Performance comparison of QRF-CBGS2 with look-ahead over QRF-H for TS matrices on an Intel Core i7-3770K and an NVIDIA Titan X GPU (single precision).

Evaluation. Figures 1 and 2 compare the performance of QRF-H and QRF-CBGS2 with look-ahead on the P100 and the Titan X, respectively. The y-axis shows the ratio between the execution time of QRF-H divided by that of QRF-CBGS2. Each line corresponds to a group of matrices with the same number of rows n while the number of columns m is fixed as specified in the x-axis of the plot. The plots show a small performance gap in double precision for matrices with more than 3000 columns, and a larger gap in single precision for more than 7000 columns. Both cases are due to an increase of the block size internally employed by MAGMA (from 64 to 128 in double precision and from 128 to 256 in single precision). As expected, the performance of QRF-CBGS2 is much higher for TS matrices (up to 6 times) but this advantage diminishes as the difference between the number of columns and rows narrows. However, the performance drop is considerably less sharp in the Titan X platform, since (in part) the relative slow CPU on that machine drags the QRF-H performance down while QRF-CBGS2 benefits from the reduced communications. Quite unexpectedly, this effect allows QRF-CBGS2 to outperform QRF-H on the Titan X even for square matrices, as shown in Fig. 3.

Fig. 3.
figure 3

Performance comparison of QRF-CBGS2 with look-ahead over QRF-H for square matrices on an Intel Core i7-3770K and an NVIDIA Titan X GPU (single precision).

5 Conclusions

The new algorithm presented in this work, QRF-CBGS2, is a variant of block Gram-Schmidt that uses the Cholesky decomposition to orthogonalize the columns inside a block. To obtain a satisfactory level of orthogonality, our proposal leverages re-orthogonalization and avoids Cholesky breakdowns by leveraging the standard QR factorization via Householder reflectors (QRF-H) in case of ill-conditioned blocks.

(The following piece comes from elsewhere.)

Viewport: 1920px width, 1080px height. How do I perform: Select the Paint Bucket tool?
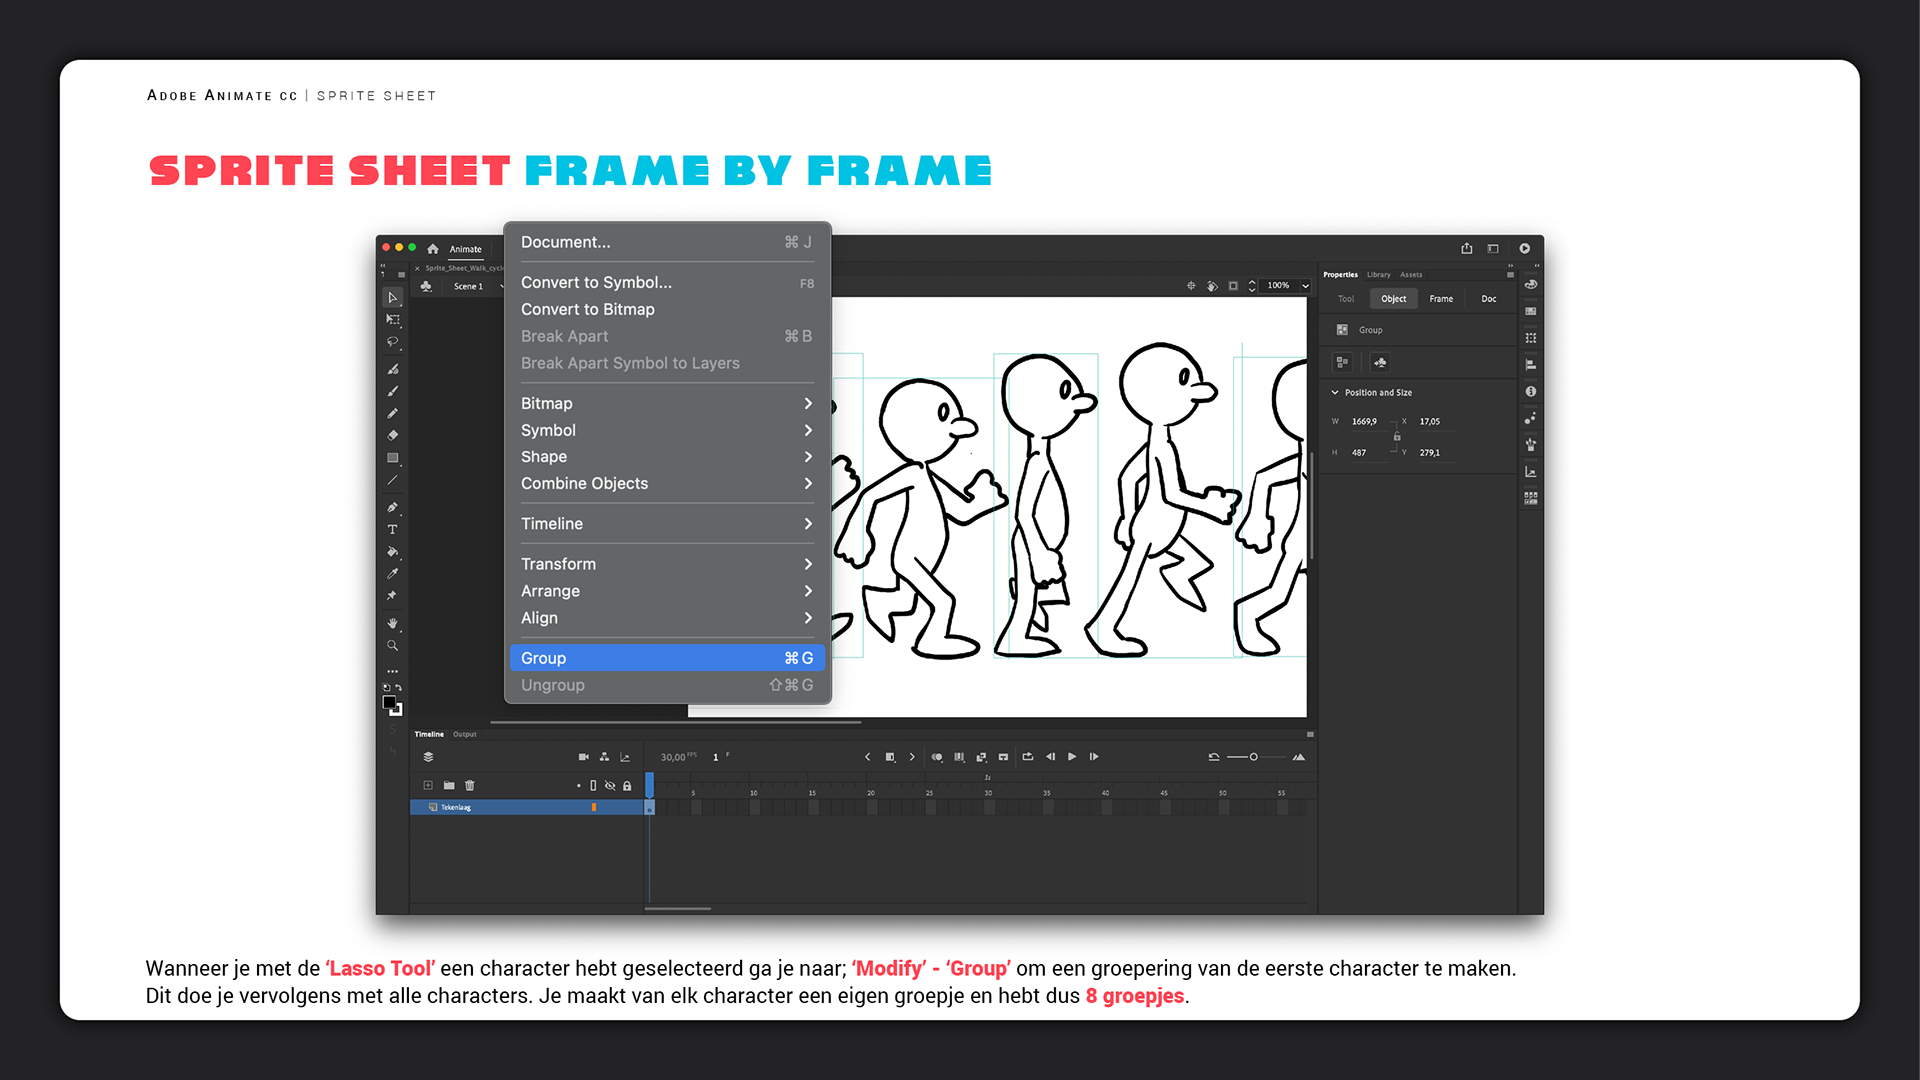[393, 552]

The QRF-CBGS2 algorithm computes the triangular factor by rows, allowing for an effective look-ahead technique that computes the Cholesky decomposition of the “current” block while Gram-Schmidt is applied to re-orthogonalize the remaining columns of the matrix with respect to “previous” blocks. Furthermore, this look-ahead alleviates the extra cost in case of a Cholesky breakdown.

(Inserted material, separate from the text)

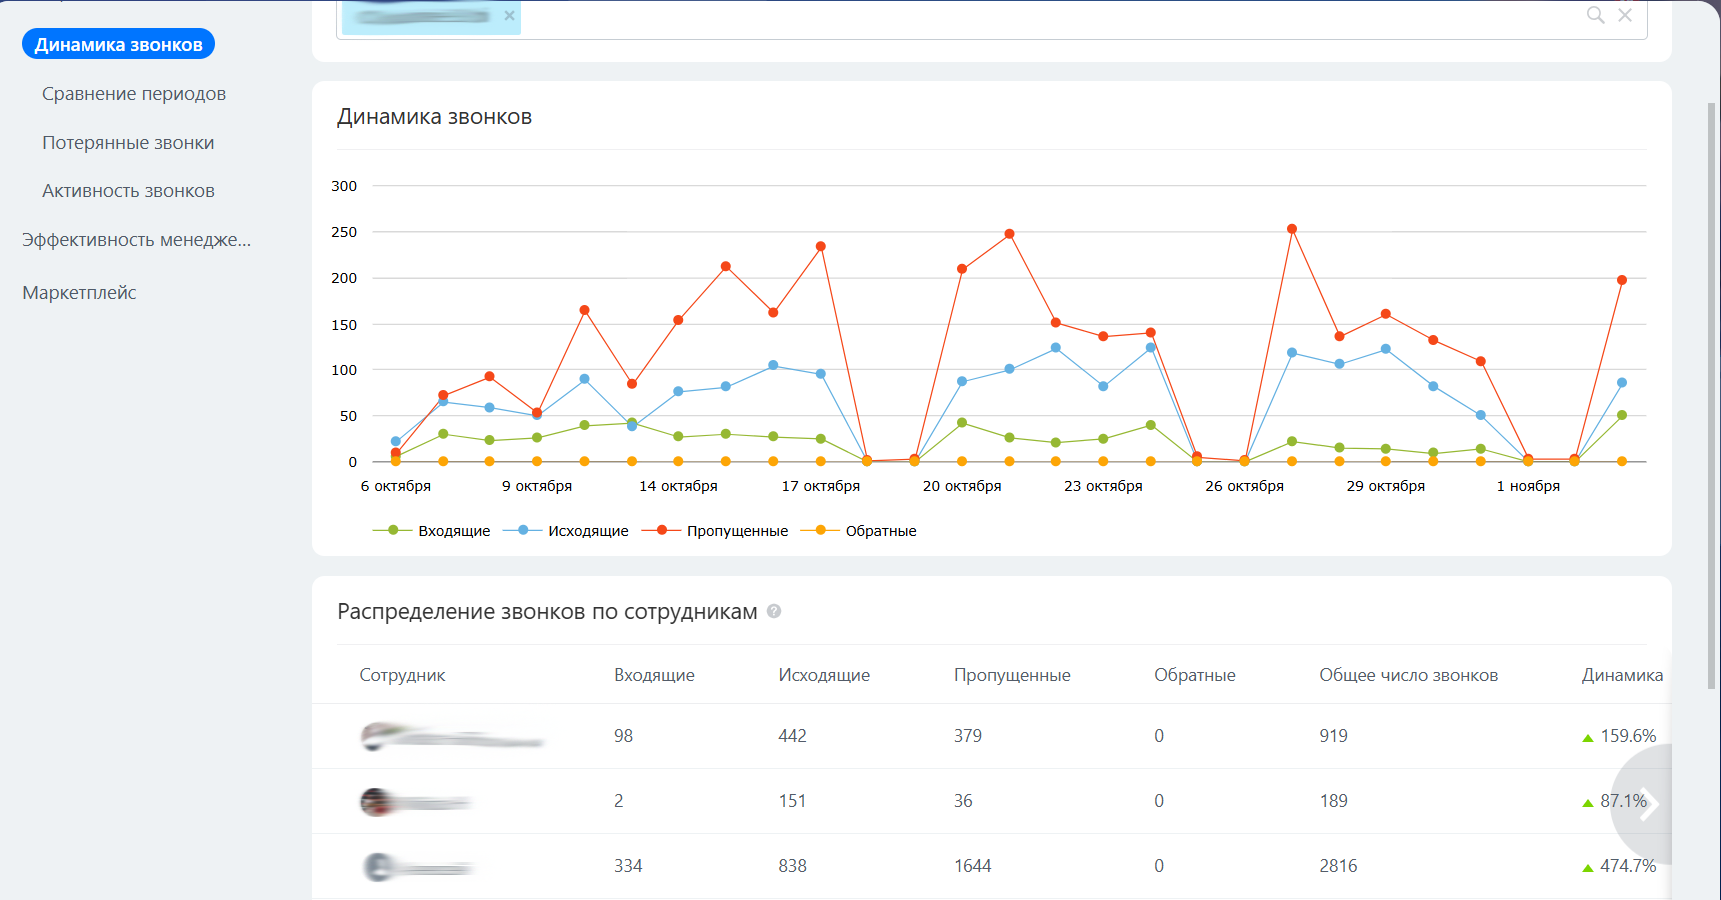Hide the Исходящие series via legend
This screenshot has width=1721, height=900.
click(x=587, y=531)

The variant of QRF-CBGS2 with look-ahead can be efficiently implemented on a hybrid CPU-GPU system, with the CPU in charge of the Cholesky decomposition while the rest of operations (all BLAS level-3) are performed on the GPU. One advantage of this approach is the reduced volume of communications between CPU and GPU compared with the blocked Householder QR implementations available in MAGMA. An additional advantage of QRF-CBGS2 is that its implementation is much simpler than other methods specifically designed for tall-skinny matrices as no custom GPU kernels are required. This also favours portability to new GPU architectures or even different types of accelerators.

The performance of the new approach is very competitive for tall-skinny matrices, and even outperforms MAGMA for square matrices when the memory transfers and CPU computations are the bottleneck of the Householder-based QR.

The stability of QRF-CBGS2 has been analyzed with matrices that explicitly enforce Cholesky breakdowns. While this experiment shows that QRF-CBGS2 offers a level of orthogonality and relative error similar to those of the numerically-stable QRF-H, a numerical analysis may help to fully understand the behaviour of the algorithm and devise future strategies for improving the accuracy and reduce the re-orthogonalization cost.